-- Start of EXERCISE DATA --

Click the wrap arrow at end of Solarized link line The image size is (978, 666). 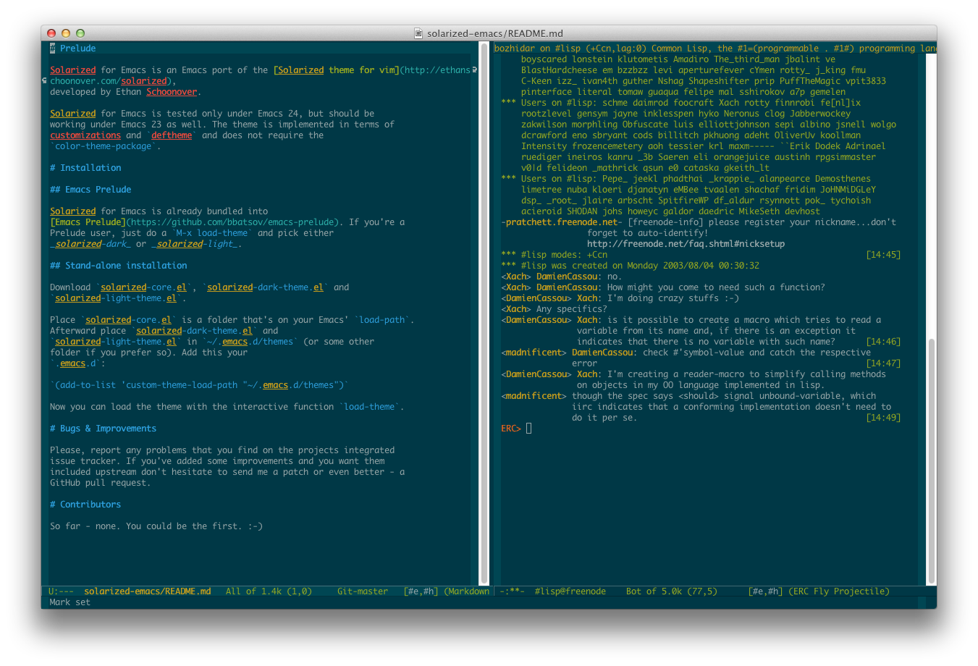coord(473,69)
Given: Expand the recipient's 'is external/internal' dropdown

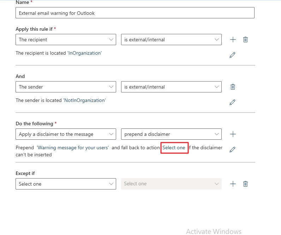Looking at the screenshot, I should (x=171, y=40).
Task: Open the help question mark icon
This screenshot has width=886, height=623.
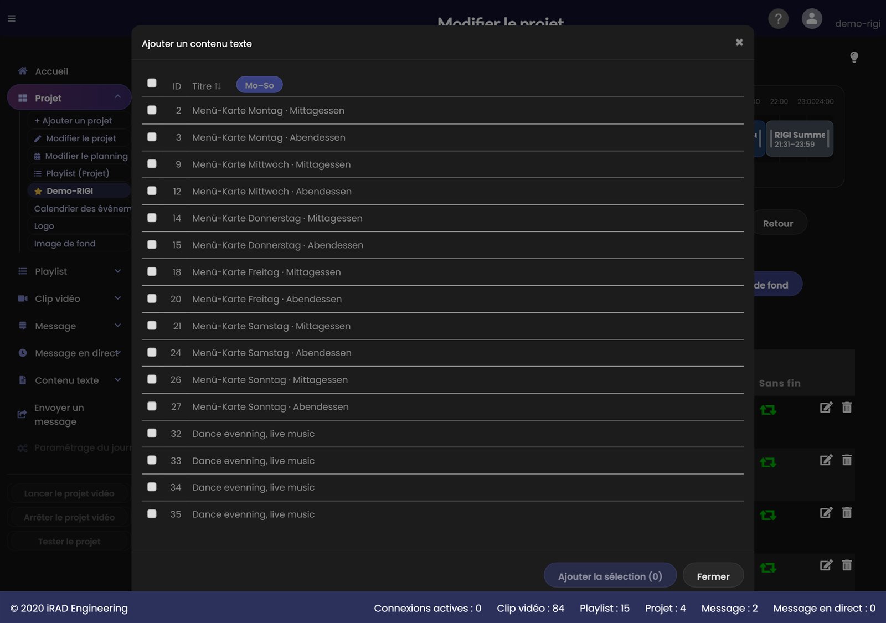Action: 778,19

-- End of EXERCISE DATA --

**TO DO**
Reproduce the records from the line that contains "Task: Open the help question mark icon" through the end of the records, requests included, but raise every coordinate in the answers by 109. Leave the pictures out.

**ANSWER IN FULL**
Task: Open the help question mark icon
This screenshot has width=886, height=623.
Action: 887,128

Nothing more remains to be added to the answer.